The book is self-contained and includes the desired mathematical background. The book covers most of the data structures and classical graphs algorithms, string algorithms, matroid algorithms, linear algebra algorithms, flow and circulation algorithms, linear programming solvers, and integer algorithms. It covers several topics which are rarely covered in the existing textbooks. Pseudocode is provided for every algorithm. Proof of correctness and the complexity analysis is given for every algorithm. Examples are also provided to help explain several algorithms. The book is designed for an introductory as well as an advance course in the design and analysis of algorithms. It is intended for undergraduate as well as postgraduate students of computer science and engineering. Some of the topics covered in the book are as follows. i) String homomorphism and isomorphism ii) Detailed proof of graph matching algorithm including augmenting path computation iii) Gallai Edmonds decomposition algorithm iv) Matroid Intersection algorithm Klein.

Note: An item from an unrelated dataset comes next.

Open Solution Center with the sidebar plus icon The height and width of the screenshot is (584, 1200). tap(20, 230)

There are excellent textbooks1 available for an undergraduate course on algorithms. However, the same cannot be said for graduate level books on the subject. A graduate level book requires rigorous treatment of two issues for each algorithm: the correctness proof and the time/space complexity analysis.

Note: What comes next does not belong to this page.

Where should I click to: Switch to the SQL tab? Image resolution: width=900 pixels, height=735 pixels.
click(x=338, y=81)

The motive behind writing this book was to develop a textbook covering most of the traditional topics but with complete proof of correctness and complexity analysis. A lecturer cannot cover all the correctness proofs if the course has to be completed in a single semester. There are multiple lecture notes covering these proofs on Internet but often these notes are not carefully screened for errors. This book is an attempt to remedy this situation.

The book is not only for a graduate student but also for an advance undergraduate student as well. It is self contained so that an undergraduate student can follow the subject without having to study other books. Some standard definitions may not be given here as those are readily accessible on the Internet.

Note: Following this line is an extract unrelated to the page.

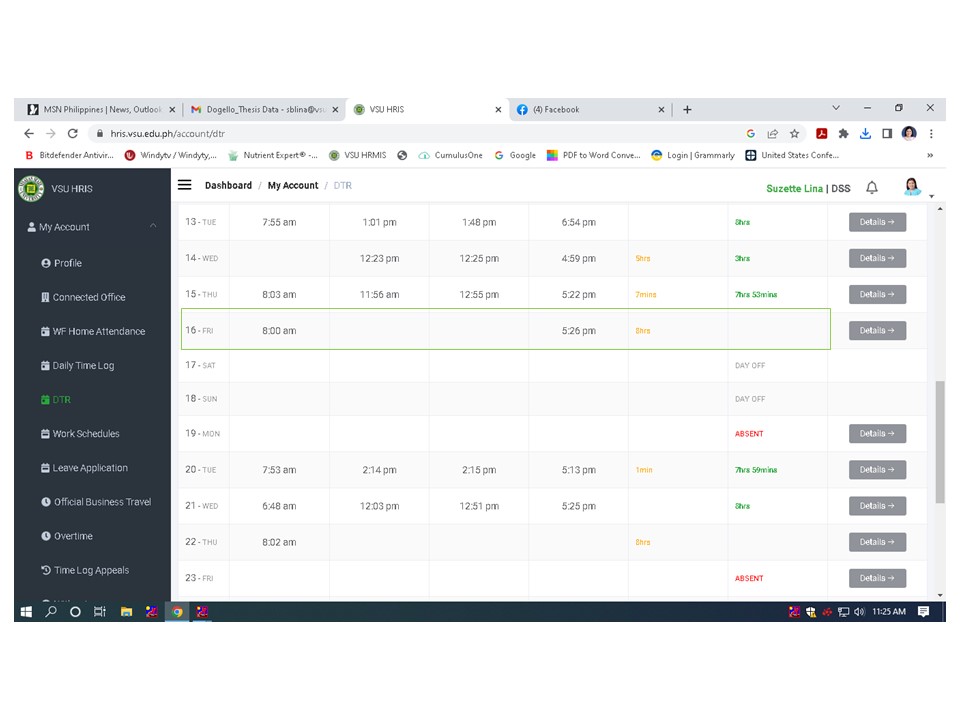Click the user profile avatar in header

[x=912, y=187]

The book covers several topics which are rarely covered in the textbooks available in the market. Here is the list of such topics. In Chapter 4 the problem of string matching is discussed. The problem has been generalized to homomorphism and isomorphism of strings and Knuth-Morris-Pratt algorithm is generalized for string isomorphism problem. In Chapter 6 computation of augmenting path for maximum matching has been discussed. Also Gallai-Edmonds Decomposition algorithm has been discussed in the same chapter. The Edmond’s Matroid Intersection algorithm is presented in Chapter 7. In Chapter 8 Klein’s cycle cancellation algorithm and Goldberg-Karp’s algorithm for minimum cost circulation are introduced.

In Chapter 9, I have explained lower-triangular upper-triangular decomposition using Gaussian Elimination as well as using the divide-and-conquer technique. Chapter 11 is devoted to Interior-Point Method for linear programming. In this chapter a complete solution based on Primal-Dual technique has been presented. In Chapter 12, the readers will get more information on Primal-Dual technique. This time they will be able to apply this technique to compute the minimum weight perfect matching in general graphs. Theoretical background and algorithms are developed for integral computations in Chapters 13, 14, and 15. Finally, in Chapter 16, I have introduced Schonhage-Strassen’s algorithm for integer multiplication and Agarwal-Kayal-Saxena’s algorithm for primality testing.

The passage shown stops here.